Поляки, тронутые до глубины души поступком самодержца всероссийского и короля своего, который прибыл в Варшаву, чтобы возложить на себя польскую корону, выпрягли лошадей из его кареты и впряглись в нее сами. Так и тащили они карету на руках перед толпами восхищенных соотечественников, певших гимн «Боже, цось польске».

Но уже через пятнадцать лет эти же «благодарные поляки» подняли восстание, начав с заговора на жизнь родного брата государя цесаревича Константина Павловича, который едва избежал смерти от руки молодых польских военных и простолюдинов.

Главной причиной восстания 1830 - 1831 г.г. (о чем говорят и польские историки), была попытка поляков восстановить Польшу в границах 1772 года - от «моря до моря»! Этнографические границы их явно не устраивали.

Александр II отменил в Польше суровый режим, установленный после восстания 1830 - 1831 г.г. его отцом императором Николаем I. Государь даровал Польше очень широкое самоуправление, вплоть до учреждения польских министерств. Но в 1963 году часть польской шляхты и духовенства, подстрекаемые Англией, Францией, Австрией и Ватиканом, ответила восстанием на реформы Вельопольского, только начинавшиеся и далеко еще не законченные. Цель восстания, по крайней мере для поляков, была все та же: восстановление государственной независимости Польши в старых границах с 1772 года, то есть до Западной Двины и Днепра, от Балтийского моря до Черного.

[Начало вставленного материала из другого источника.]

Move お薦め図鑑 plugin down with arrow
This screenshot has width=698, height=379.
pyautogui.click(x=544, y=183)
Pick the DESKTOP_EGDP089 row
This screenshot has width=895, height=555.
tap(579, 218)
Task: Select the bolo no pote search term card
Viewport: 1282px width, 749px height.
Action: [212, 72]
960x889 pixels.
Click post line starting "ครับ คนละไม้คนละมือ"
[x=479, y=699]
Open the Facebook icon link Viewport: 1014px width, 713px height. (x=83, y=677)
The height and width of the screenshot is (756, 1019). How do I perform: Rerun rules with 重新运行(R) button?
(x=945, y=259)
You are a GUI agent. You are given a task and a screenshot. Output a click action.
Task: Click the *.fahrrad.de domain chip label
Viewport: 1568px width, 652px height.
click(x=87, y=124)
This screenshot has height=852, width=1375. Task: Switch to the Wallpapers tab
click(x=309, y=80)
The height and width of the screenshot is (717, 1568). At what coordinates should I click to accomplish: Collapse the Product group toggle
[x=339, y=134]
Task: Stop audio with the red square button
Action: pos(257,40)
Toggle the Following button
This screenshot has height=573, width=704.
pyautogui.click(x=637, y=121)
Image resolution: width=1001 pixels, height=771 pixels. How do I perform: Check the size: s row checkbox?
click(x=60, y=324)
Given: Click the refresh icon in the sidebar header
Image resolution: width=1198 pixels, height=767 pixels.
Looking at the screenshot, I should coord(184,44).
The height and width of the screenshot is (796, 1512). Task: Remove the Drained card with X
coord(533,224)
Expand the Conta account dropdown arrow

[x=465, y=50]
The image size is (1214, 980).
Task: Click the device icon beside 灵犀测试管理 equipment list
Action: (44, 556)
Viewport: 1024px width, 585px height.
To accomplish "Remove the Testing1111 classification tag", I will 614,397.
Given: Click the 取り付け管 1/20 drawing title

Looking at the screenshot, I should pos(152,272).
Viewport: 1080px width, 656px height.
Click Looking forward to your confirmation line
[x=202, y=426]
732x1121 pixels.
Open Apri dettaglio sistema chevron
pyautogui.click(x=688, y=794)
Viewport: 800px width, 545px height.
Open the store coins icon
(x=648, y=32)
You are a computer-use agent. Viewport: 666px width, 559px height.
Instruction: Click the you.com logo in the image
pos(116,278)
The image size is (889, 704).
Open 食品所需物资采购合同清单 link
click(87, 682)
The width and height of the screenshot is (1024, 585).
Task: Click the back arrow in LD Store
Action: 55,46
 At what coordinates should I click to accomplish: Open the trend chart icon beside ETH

Во время восстаний 1830 и 1863 годов поляки пытались даже поднять малорусское население против России, но в одном и в другом случаях их попытки потерпели полную неудачу. Распространяемые «золотые грамоты» не имели успеха, и население Малой Руси в 1863 году само принялось усмирять польских повстанцев.

Все время (после первого раздела Польши в 1772 году) поляки мечтали о реванше и возврате захваченной ими Западной Руси. Для этого сначала поляки попытались внушить малороссам идею о том, что они являются восточными поляками, в отличие от «москалей», которые даже не являются славянами (эту «теорию» разработал Франтишек Духинский). Но из этой затеи ничего не вышло - малороссы поляками становиться не желали. Тогда поляки использовали идею польских графов Яна Потоцкого и Фаддея Чацкого, «открывших» особый украинский народ. Со временем эта идея овладела горсткой малорусской интеллигенции, украинофильство которой поляки начали использовать в качестве средства для отрыва малороссов от великороссов. Все это должно было оправдывать польские претензии на отторжение малорусских земель. В качестве аргумента для обоснования национальной отдельности малороссов от великороссов активно использовались и языковые различия между ними.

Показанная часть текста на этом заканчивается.